東京五輪の日本選手団を対象とした新型コロナウイルスのワクチン接種が、6月1日から東京都北区の味の素ナショナルトレーニングセンターで本格的に始まる。「ルールであれば受ける」という声が多い一方、大多数の国民より一足早くなることに複雑な思いを口にする選手もいる。
国際オリンピック委員会(IOC)は5月6日、各国・地域の選手団に米ファイザー社製のワクチンを提供すると発表。アーティスティックスイミングの井村雅代ヘッドコーチは「一日も早く接種させてやりたい、したいというのが本音」と歓迎する。
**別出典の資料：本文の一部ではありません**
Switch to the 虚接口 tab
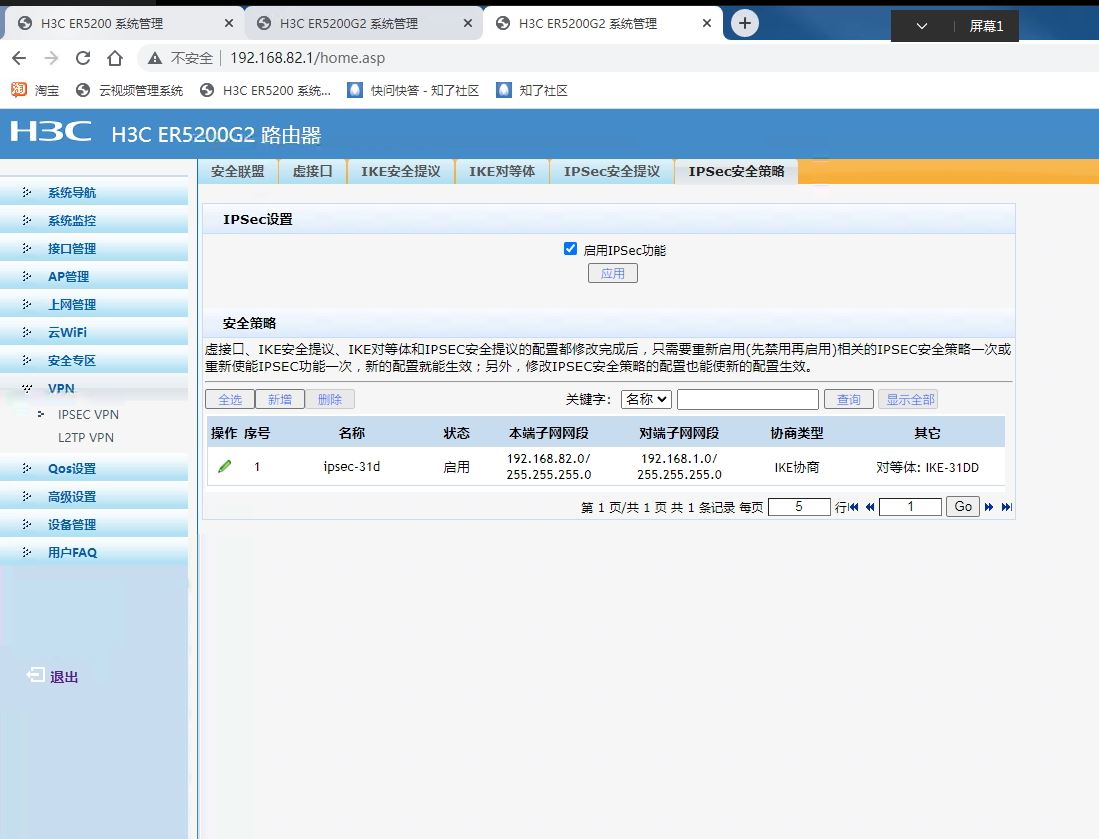The image size is (1099, 839). point(312,171)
ソフトボールの上野由岐子(ビックカメラ高崎)のように「個人的な判断をするところではないと思う。チームの方針に従う」という反応が多い。陸上短距離の桐生祥秀(日本生命)は「どういう発言をすればいいのか迷っている」。ワクチンの情報が足りず、戸惑う選手もいる。
7月23日の開幕までに約1600人が接種を受ける予定だが、副反応で体調を崩すなど練習に影響が出る恐れもある。陸上五輪代表に決まっている新谷仁美(積水化学)は「正直なところ、症状がどう出るか分からないので、打ちたくないなという気持ちはある」と語る。
選手団を編成する日本オリンピック委員会(JOC)は接種について「選手の意思を尊重する」としている。各競技団体のチームドクターが打ち手となり、自治体などによる高齢者への接種に影響はないとも強調。選手の不安を少しでも解消できるよう、さらに説明を尽くす責任がある。